AIM:
Can you put the lines of the records starting at the line containing "The image size is (1408, 840)." and ending at the line containing "score is located at coordinates (697, 225)." into a numbered list, with blank lines left out?
* start *
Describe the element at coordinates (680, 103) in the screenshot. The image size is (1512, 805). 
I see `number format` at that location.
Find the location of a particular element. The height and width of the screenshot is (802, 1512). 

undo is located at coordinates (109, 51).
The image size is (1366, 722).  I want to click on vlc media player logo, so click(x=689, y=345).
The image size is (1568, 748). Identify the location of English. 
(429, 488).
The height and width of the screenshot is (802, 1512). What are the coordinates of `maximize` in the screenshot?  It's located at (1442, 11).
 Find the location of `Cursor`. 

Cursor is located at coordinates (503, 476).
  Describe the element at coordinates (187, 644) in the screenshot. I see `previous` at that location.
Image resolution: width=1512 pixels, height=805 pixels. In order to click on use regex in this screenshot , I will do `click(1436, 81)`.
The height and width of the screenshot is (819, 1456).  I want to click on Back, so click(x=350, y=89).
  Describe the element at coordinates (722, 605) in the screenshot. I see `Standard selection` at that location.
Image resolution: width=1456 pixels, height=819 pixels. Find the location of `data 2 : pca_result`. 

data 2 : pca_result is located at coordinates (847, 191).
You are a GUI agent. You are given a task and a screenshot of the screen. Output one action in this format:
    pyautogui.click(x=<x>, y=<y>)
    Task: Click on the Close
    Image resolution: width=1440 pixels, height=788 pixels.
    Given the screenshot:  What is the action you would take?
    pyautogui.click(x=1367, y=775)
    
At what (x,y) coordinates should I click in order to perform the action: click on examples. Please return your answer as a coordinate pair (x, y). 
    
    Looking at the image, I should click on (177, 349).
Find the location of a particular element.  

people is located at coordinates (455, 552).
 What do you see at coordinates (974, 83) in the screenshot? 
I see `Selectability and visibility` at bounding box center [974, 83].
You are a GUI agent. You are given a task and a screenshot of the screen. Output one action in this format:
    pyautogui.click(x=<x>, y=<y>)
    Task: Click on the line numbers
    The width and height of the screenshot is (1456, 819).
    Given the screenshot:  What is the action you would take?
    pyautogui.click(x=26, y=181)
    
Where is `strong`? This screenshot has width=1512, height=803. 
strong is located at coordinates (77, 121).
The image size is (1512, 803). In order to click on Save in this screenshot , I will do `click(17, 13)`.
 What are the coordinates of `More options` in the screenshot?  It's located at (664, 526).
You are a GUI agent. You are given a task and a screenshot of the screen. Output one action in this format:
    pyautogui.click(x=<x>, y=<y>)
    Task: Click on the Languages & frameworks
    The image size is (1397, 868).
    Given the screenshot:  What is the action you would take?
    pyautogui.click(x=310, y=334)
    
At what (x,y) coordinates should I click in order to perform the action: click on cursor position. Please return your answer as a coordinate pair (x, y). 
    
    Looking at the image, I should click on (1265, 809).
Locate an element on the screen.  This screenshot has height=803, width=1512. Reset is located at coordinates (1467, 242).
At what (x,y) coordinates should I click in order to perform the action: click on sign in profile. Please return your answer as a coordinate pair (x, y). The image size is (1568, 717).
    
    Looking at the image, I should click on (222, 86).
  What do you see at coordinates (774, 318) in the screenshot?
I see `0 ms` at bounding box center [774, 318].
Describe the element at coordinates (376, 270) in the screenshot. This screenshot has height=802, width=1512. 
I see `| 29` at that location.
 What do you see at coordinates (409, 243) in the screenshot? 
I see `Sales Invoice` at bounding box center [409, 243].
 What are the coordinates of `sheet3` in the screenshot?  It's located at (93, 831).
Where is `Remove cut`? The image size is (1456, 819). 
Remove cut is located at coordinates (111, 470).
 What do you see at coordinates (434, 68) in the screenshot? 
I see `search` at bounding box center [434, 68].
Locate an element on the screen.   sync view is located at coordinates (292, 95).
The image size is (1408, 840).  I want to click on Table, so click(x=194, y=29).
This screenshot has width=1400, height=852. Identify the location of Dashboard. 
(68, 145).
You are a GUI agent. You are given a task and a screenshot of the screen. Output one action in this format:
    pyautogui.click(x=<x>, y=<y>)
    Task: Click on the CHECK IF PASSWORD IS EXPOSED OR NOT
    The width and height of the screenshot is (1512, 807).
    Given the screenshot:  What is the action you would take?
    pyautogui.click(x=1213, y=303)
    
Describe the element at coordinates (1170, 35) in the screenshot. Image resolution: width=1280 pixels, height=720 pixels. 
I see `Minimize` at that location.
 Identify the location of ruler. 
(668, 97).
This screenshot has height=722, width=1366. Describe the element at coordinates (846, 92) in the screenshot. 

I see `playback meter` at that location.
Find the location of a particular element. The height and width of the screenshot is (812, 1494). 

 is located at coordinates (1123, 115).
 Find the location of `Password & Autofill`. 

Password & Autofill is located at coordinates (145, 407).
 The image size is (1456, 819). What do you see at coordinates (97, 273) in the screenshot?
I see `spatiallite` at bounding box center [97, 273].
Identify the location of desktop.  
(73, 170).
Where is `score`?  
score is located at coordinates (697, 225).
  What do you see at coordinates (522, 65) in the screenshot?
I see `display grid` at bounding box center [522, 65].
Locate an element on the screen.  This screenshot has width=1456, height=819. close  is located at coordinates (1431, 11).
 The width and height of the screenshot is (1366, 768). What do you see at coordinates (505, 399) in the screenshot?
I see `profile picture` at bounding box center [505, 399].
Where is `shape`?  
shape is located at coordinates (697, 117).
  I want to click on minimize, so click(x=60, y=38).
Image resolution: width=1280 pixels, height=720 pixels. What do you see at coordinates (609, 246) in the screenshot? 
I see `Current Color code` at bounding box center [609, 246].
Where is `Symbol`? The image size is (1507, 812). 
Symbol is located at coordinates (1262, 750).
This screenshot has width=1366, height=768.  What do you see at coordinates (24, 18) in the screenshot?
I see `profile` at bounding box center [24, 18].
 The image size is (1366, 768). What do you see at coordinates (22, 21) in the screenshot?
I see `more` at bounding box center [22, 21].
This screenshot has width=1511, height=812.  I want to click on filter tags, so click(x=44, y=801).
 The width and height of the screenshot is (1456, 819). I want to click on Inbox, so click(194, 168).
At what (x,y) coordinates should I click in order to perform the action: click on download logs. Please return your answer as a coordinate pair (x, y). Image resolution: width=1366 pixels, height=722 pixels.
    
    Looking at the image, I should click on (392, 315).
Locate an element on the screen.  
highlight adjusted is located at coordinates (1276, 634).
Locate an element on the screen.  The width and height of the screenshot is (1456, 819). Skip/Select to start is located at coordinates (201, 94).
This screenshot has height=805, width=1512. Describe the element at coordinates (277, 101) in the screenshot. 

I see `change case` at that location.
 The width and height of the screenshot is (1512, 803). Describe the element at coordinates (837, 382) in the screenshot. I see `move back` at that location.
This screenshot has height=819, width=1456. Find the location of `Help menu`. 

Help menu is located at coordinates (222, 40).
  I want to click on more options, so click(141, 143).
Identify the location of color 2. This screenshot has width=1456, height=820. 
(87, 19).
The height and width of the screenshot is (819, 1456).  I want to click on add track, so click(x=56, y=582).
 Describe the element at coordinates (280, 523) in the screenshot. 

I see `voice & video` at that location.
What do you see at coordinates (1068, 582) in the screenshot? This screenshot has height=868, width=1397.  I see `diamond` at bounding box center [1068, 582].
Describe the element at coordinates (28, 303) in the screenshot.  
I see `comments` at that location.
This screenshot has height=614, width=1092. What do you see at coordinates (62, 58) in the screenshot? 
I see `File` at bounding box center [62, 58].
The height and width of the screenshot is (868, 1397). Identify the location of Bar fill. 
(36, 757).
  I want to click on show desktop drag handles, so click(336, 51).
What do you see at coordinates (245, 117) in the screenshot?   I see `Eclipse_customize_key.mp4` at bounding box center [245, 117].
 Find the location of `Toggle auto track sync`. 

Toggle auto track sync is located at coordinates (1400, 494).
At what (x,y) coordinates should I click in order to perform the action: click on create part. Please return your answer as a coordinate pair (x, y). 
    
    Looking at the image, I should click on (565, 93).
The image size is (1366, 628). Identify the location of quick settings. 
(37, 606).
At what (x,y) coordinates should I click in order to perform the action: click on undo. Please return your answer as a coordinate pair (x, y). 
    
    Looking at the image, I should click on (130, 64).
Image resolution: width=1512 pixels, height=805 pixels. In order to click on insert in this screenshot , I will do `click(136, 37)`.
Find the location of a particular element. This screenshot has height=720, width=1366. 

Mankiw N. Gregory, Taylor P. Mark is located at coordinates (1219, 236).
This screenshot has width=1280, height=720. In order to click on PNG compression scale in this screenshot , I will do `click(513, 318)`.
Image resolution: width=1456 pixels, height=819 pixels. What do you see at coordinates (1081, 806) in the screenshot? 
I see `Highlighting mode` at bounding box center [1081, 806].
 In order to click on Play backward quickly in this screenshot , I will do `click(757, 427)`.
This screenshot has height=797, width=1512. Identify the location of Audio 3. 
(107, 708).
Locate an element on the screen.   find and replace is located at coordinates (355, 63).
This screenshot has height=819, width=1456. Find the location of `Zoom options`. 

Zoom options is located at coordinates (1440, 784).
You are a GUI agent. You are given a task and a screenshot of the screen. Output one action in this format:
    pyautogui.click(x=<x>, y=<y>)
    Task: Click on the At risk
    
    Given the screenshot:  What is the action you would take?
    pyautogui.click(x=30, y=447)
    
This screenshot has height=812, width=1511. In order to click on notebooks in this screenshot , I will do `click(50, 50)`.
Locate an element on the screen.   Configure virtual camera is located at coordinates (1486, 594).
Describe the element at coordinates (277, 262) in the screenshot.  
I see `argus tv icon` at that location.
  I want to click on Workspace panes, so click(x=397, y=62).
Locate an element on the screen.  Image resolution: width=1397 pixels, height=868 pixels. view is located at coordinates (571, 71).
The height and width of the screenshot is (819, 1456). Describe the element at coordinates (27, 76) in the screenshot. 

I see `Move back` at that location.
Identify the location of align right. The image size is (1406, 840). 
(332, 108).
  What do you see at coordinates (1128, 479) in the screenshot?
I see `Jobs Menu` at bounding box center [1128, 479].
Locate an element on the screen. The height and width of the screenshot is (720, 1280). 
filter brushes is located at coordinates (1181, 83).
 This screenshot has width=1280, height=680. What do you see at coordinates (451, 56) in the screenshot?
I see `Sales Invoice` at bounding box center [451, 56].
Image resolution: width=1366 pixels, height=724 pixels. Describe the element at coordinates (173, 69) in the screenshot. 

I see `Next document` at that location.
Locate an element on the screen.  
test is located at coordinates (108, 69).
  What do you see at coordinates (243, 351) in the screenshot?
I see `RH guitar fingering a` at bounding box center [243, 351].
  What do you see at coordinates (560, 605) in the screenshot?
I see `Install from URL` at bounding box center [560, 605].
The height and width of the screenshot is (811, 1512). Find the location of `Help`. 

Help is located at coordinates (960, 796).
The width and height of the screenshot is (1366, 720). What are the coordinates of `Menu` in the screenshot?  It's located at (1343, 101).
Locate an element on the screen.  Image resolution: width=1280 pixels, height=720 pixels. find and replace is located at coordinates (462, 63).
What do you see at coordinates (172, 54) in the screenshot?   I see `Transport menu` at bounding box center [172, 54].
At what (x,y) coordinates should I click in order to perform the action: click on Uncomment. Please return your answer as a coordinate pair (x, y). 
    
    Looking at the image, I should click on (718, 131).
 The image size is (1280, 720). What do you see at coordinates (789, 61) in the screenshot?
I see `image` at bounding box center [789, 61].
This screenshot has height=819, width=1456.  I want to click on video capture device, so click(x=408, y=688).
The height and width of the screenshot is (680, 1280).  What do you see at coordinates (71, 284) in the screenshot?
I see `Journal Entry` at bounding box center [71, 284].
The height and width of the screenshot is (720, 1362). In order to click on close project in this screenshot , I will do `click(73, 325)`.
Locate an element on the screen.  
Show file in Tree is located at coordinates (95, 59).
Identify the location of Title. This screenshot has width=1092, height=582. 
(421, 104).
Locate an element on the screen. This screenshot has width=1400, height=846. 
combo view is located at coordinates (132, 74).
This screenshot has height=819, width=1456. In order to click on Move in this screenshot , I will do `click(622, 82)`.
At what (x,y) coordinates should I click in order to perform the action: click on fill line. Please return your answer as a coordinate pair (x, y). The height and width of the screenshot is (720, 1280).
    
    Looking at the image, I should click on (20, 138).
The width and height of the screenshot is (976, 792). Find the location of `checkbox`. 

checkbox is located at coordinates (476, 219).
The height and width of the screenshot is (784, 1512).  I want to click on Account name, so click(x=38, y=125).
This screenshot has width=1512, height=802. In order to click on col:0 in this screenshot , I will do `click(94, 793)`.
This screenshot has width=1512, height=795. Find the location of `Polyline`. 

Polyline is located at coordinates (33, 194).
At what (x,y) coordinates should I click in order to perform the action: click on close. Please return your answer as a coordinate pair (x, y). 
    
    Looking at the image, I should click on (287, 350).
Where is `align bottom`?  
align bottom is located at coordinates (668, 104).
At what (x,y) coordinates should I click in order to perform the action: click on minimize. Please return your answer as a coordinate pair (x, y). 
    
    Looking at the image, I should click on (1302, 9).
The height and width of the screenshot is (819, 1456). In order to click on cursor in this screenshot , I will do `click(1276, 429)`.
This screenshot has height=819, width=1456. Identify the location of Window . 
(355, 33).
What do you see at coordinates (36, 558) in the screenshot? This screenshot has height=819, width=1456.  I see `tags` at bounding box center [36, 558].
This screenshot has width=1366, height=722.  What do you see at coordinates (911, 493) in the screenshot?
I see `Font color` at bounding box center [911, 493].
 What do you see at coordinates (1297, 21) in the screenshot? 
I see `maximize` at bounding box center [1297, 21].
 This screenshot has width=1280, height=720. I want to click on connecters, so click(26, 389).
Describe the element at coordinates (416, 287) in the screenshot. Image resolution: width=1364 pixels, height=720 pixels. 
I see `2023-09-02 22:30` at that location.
* end *
REPLY TO THE TASK:
1. The image size is (1408, 840).  I want to click on Table, so click(x=194, y=29).
2. This screenshot has width=1400, height=852. Identify the location of Dashboard. 
3. (68, 145).
4. You are a GUI agent. You are given a task and a screenshot of the screen. Output one action in this format:
5.     pyautogui.click(x=<x>, y=<y>)
6.     Task: Click on the CHECK IF PASSWORD IS EXPOSED OR NOT
7.     The width and height of the screenshot is (1512, 807).
8.     Given the screenshot:  What is the action you would take?
9.     pyautogui.click(x=1213, y=303)
10. Describe the element at coordinates (1170, 35) in the screenshot. Image resolution: width=1280 pixels, height=720 pixels. 
11. I see `Minimize` at that location.
12.  Identify the location of ruler. 
13. (668, 97).
14. This screenshot has height=722, width=1366. Describe the element at coordinates (846, 92) in the screenshot. 
15. I see `playback meter` at that location.
16. Find the location of a particular element. The height and width of the screenshot is (812, 1494). 
17.  is located at coordinates (1123, 115).
18.  Find the location of `Password & Autofill`. 
19. Password & Autofill is located at coordinates (145, 407).
20.  The image size is (1456, 819). What do you see at coordinates (97, 273) in the screenshot?
21. I see `spatiallite` at bounding box center [97, 273].
22. Identify the location of desktop.  
23. (73, 170).
24. Where is `score`?  
25. score is located at coordinates (697, 225).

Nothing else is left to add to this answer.